Ende dieses Monats soll sich eine Konferenz der Agrarminister aus dem Kreis der G20-Staaten mit der problematischen Lage auf den Agrarmärkten beschäftigen. Vor diesem Hintergrund stellt das Firmenporträt in drei Teilen große deutsche Konzerne aus dem Agrarbereich vor. Heute: Europas größte Mühlengruppe.

Von Verena Herb |
    So hörte man es einst, das "Klappern der Mühle" am rauschenden Bach. Heute ist das romantische Wasserrauschen dem Maschinengeräusch gewichen. Das Müllerhandwerk heute: Technologie auf höchstem Niveau . Erster Schritt bei der Mehlproduktion: die Reinigung.

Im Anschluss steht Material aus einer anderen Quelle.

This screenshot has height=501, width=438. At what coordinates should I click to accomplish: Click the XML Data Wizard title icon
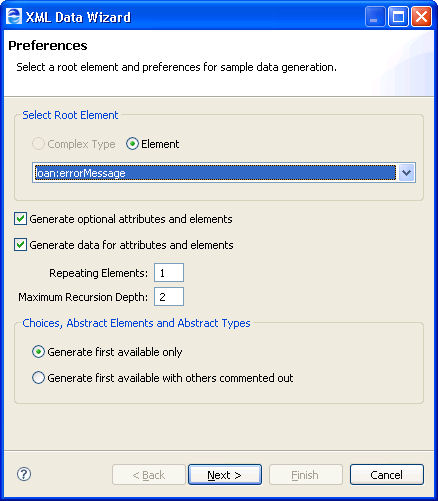14,16
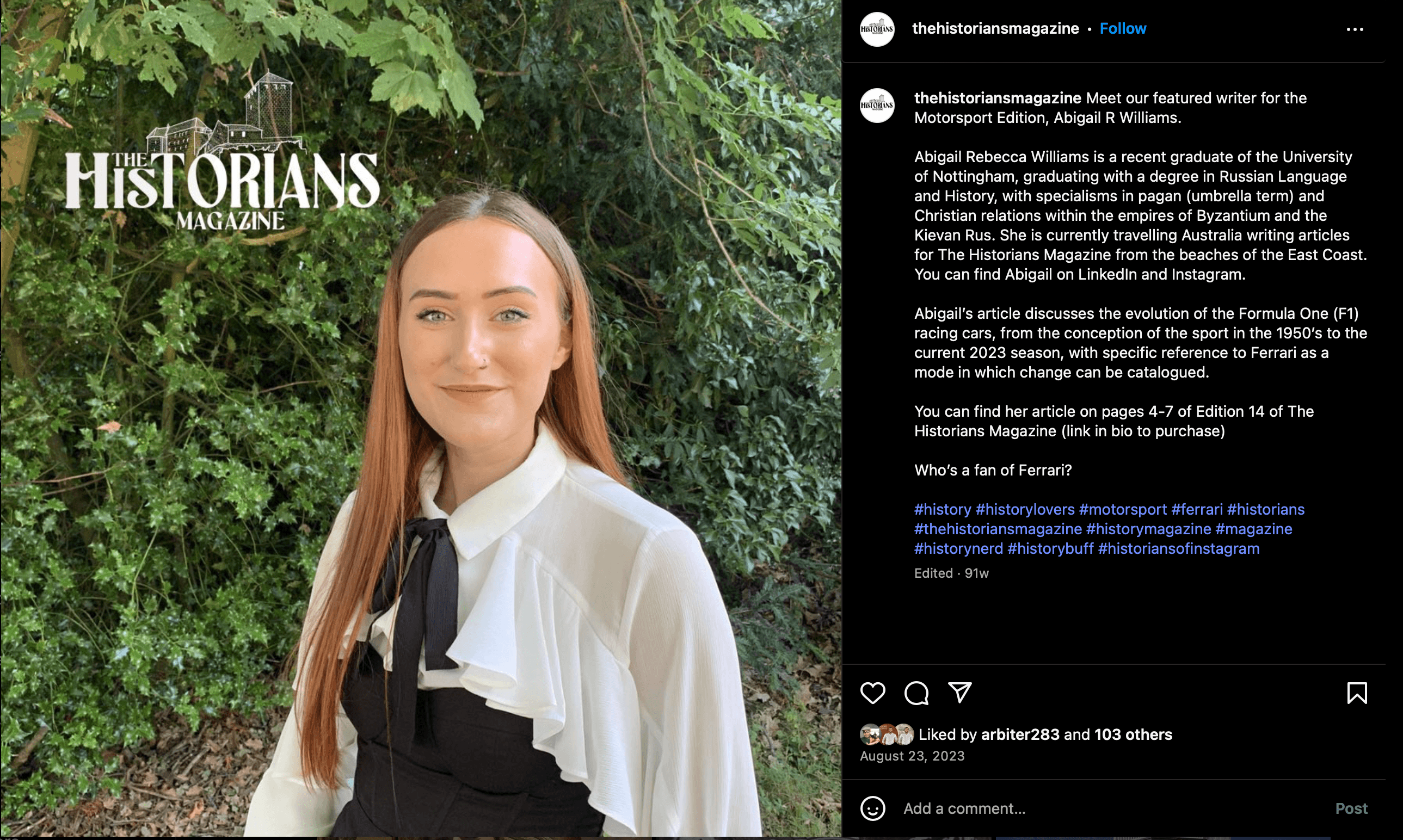Follow thehistoriansmagazine account
The image size is (1403, 840).
click(1123, 28)
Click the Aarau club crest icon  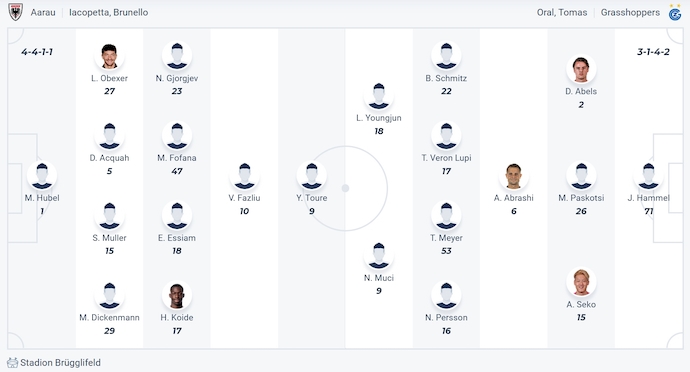tap(15, 12)
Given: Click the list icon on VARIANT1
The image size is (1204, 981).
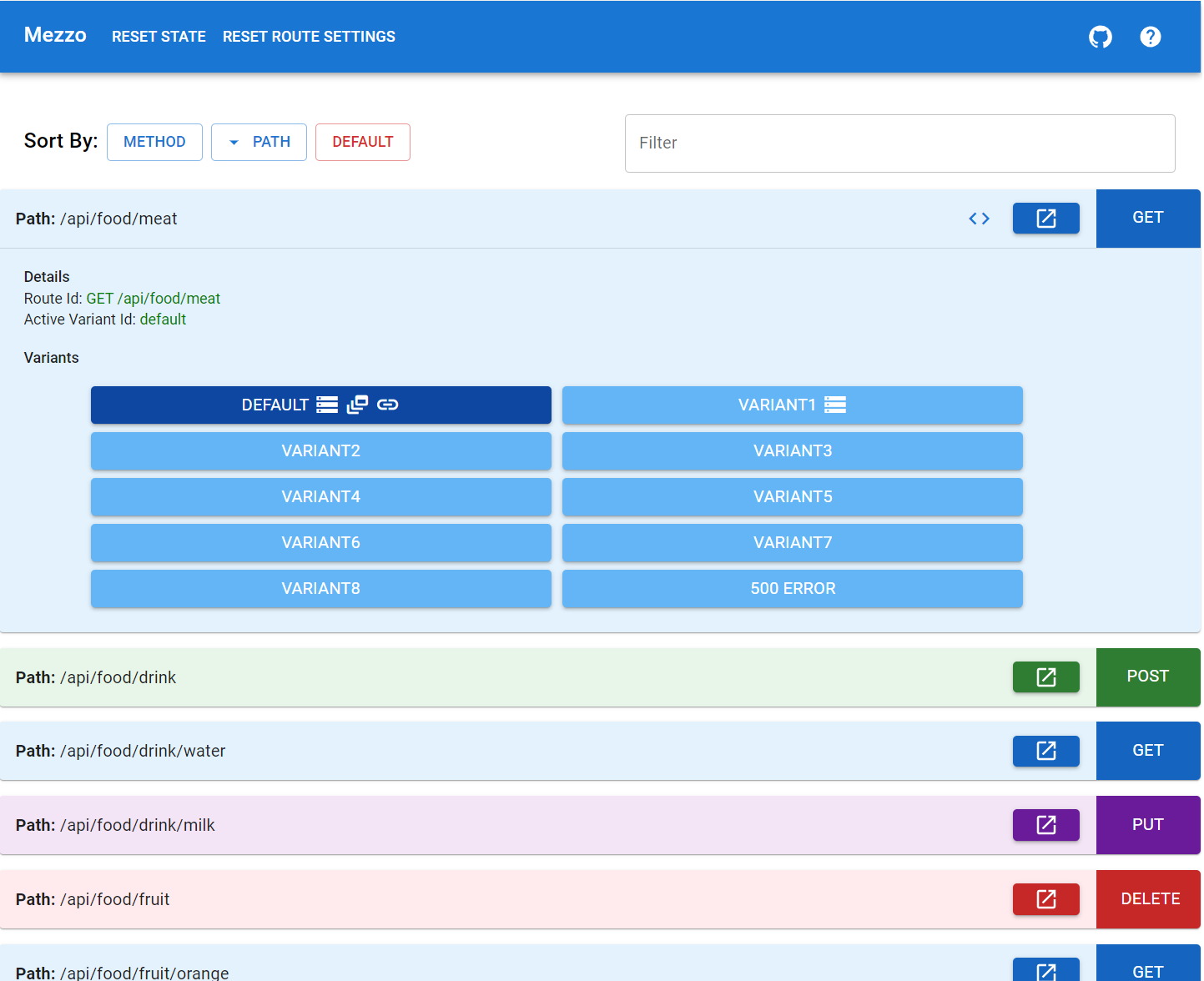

    "Hier auf dieser Etage befinden sich die Reinigungsanlagen. Dies hier ist eine große Maschine. In die sind Siebe integriert. Hier oben ein Grobsieb. Das reinigt alle groben Verunreinigungen heraus. Darunter ein Sandsieb, das reinigt alle feinen Verunreinigungen heraus wie Sand, Erdklumpen und so was. Und dann erfolgt eine Trennung aus Schwer- und Leichtgut. Dabei werden alle spezifisch leichten Teile herausgezogen."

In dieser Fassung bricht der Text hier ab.